### To do
After locating the line with "Given: Click the" in the data that follows, return it and every later line exactly, up to and including the line with "The height and".

### Material shown
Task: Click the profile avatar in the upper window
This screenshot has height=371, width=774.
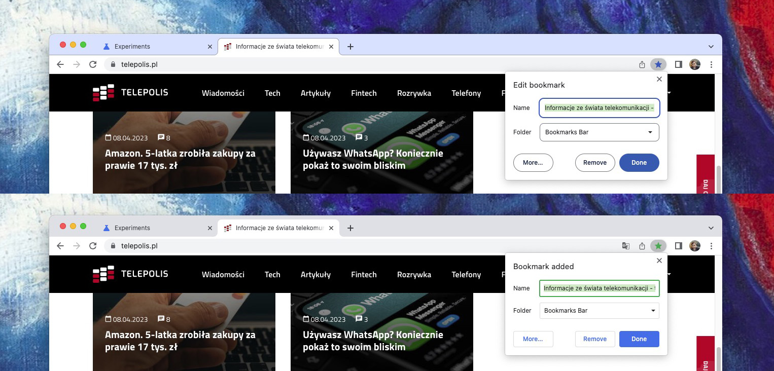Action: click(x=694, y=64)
* * *
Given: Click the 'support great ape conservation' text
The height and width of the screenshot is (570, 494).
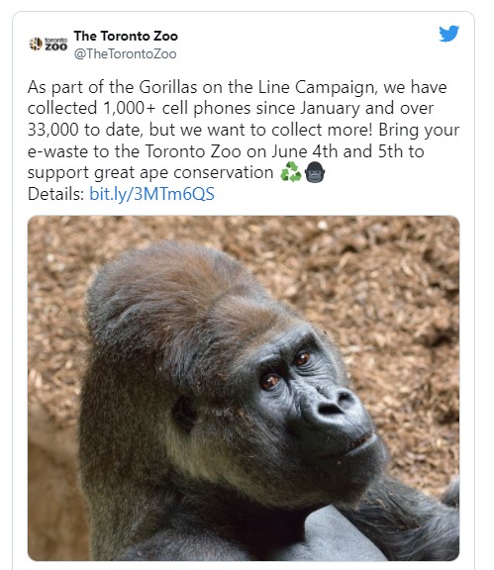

### Result for this task
Given: Click the 'support great ape conservation' text
The height and width of the screenshot is (570, 494).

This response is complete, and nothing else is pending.